Friday, November 23, 2012

Parents in Singapore Don't Raise Their Own Children

Here's R at the doctor's office. Another sick baby is across the way: his mother is on her cell phone, in typical Singaporean style. So who is the one holding (and interacting with, at least for the entire time we were there) the baby? The Indonesian maid. It's quite common for parents not to come with their sick children at all: the maid takes the baby and speaks to the doctor.

This isn't a habit only of native Singaporeans. Here's R at the park, with some other expat children (we don't know them: it's just that mostly only white people like the outdoors here), each set with their own maid. In our condo, it's pretty uncommon to see other mothers with their children (unless they are Japanese: the Japanese have a very different cultural attitude on this issue): in fact, there are quite a few children whose parents I have never seen, even though I see the children almost every day.

The maids tend to have quite a different parenting style, not only because they are from a different culture (being mostly Filipina if working for expats), but because of the nature of their job. They can't let the children take any risks (or they will get in trouble), which means little independence for them (note that in the picture above, both maids are right there: I, meanwhile, am taking this with the zoom function); and they often can't really discipline them, which means an incredible amount of spoiling, bribery and manipulative behavior (like telling children the police will arrest them if they don't shape up).

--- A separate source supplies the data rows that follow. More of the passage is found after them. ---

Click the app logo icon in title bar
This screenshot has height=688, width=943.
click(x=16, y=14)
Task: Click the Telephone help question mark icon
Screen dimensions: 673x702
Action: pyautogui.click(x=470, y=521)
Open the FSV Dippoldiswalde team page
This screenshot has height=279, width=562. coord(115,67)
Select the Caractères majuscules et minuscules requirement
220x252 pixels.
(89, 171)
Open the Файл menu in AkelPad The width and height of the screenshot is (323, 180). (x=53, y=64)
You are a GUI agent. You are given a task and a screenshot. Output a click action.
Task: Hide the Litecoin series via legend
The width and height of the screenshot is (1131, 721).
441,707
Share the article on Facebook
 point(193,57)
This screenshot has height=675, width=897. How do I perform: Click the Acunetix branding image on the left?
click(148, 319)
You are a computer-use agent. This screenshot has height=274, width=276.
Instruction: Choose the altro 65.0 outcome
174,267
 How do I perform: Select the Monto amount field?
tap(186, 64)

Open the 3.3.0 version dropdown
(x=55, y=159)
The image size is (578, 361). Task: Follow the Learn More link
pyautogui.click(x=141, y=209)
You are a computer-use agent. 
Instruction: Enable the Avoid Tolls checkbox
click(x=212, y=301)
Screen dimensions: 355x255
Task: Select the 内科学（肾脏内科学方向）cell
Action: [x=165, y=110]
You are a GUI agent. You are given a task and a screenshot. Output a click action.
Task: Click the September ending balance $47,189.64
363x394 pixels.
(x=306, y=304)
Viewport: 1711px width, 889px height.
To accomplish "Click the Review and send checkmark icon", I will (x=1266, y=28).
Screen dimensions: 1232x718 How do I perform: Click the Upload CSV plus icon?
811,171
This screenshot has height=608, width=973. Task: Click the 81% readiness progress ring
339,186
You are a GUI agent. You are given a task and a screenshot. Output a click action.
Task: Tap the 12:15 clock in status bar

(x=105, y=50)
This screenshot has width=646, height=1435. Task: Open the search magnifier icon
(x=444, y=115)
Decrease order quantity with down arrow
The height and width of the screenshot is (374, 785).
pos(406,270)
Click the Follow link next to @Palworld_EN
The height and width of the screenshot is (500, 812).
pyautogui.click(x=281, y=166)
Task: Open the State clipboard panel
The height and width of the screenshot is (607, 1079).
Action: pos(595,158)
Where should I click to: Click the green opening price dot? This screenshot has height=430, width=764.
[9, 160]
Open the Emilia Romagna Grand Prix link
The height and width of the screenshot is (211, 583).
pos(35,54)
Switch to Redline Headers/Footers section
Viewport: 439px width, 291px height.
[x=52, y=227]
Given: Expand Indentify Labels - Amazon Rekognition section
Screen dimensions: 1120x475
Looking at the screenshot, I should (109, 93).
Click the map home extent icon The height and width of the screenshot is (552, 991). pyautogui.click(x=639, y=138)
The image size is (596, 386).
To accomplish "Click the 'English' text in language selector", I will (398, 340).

I don't really know what sort of effect this custom has on the personality (though being raised by someone who is subordinate to you in status, and yet controls you, must be a distinct experience). Many Singaporeans disapprove of it, at least in theory, and compliment me on raising my child "myself". The expats (who do it, as there's a sizable minority for whom this is not the case) mostly live in a state of denial and do not acknowledge the extent to which someone else is caring for their child(ren): but are all agreed that the other people who do it are not especially good parents.

I am not really sure if it's a bad thing or not (for one, many parents with maids are either really busy or non-nurturing, and their children may in fact be better off with non-parental care). What do you think?

**Note: maids live in the house, typically work 12-hour+ days, and are not yet entitled to days off. Having one provide your childcare really is quite distinct from a daycare experience, and far more parental in nature.


  1. Do most of the people you wrote about work, or not? That's what is puzzling to me. I wouldn't find it especially odd for a caretaker to take a sick kid to the doctor, but I do find it odd that the caregiver AND the mom go to the appointment. What do moms do during the day if they have a nanny but don't work?

    1. Usually Singaporean mothers work (I think Singapore has one of the highest rates of workforce participation of mothers with small children), often 6 days a week for 10 or 12 hour days. Many expat mothers do not: they spend their time seeing friends, shopping, doing volunteer work, exercising, decorating, etc. Also they often have several children and will spend time with one, while the maid takes care of the other(s).

      I think the reason for both maid and mom to go to the doctor is often because the parent doesn't know how to deal with their child very well. Multiple people have told me that they can't leave the house with their child(ren), without the maid, because it's too hard (most people take them on vacations with them, for instance). If you never get experience in dealing with your child one-on-one, then it's not surprising you aren't good at doing it. Plus children raised in this fashion tend to be harder to deal with, since they don't get as much practice in waiting, following rules and realizing that other people have preferences too.

      The other reason to take the maid to the doctor is that the child feels more comfortable with them there (since to the child, the maid is their primary caregiver/mother). It's not that uncommon for Singaporeans to only see their children on weekends, for instance.

    2. I wonder if another reason is that the mom wanted to be there, but could not or did not want to take more time off work or whatever her other obligations are than necessary in order to be there, so the maid is needed to get the child to and from the appointment.

    3. That's a good point too FM!

  2. Yikes. If people rely to that extent on child care, why have children in the first place? And what happens if the mother isn't happy with that maid and fires her? The kid loses his/her primary caregiver and is traumatized. Poor kids.

  3. that's crazy. i can't even imagine someone else raising my kid....then I realize that daycare has her most of her waking hours. Crap.